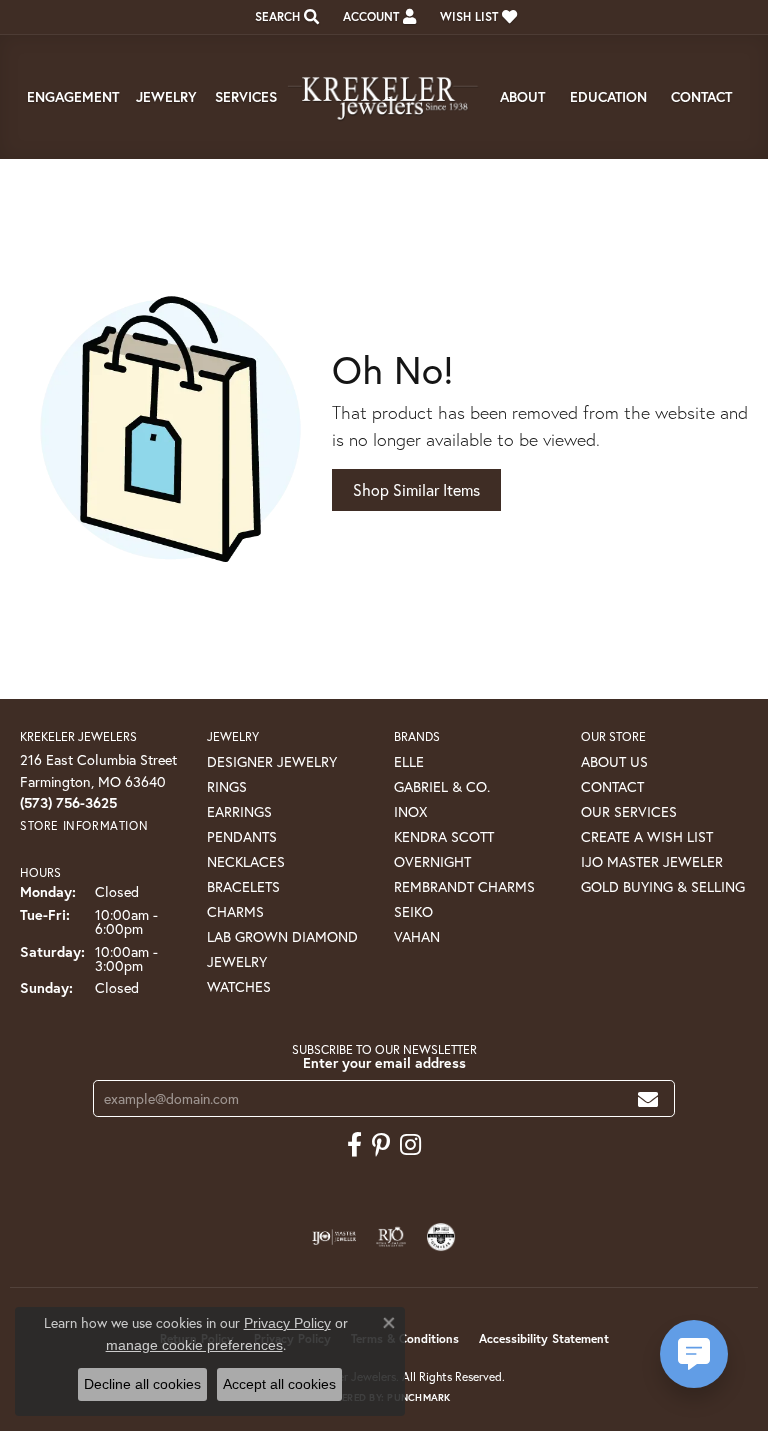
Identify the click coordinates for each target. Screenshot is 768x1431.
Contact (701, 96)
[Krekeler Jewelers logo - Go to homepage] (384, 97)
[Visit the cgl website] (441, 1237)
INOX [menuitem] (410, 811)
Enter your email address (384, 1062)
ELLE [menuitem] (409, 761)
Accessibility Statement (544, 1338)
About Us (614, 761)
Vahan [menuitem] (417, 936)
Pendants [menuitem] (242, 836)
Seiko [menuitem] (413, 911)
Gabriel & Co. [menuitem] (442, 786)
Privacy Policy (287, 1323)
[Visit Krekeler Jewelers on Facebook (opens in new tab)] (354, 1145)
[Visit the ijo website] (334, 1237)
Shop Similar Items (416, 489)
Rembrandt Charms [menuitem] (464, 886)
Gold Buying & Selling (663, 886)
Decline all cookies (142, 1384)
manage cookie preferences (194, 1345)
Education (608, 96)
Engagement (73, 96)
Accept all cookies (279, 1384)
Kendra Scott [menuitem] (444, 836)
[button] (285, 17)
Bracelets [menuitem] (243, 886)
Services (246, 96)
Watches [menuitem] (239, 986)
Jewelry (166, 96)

━━━━━━

Your answer should consist of the lines from the line with "Accept all cookies (279, 1384)" through the last line of the data, set down exactly, both included.

:: Task result ::
Accept all cookies (279, 1384)
Kendra Scott [menuitem] (444, 836)
[button] (285, 17)
Bracelets [menuitem] (243, 886)
Services (246, 96)
Watches [menuitem] (239, 986)
Jewelry (166, 96)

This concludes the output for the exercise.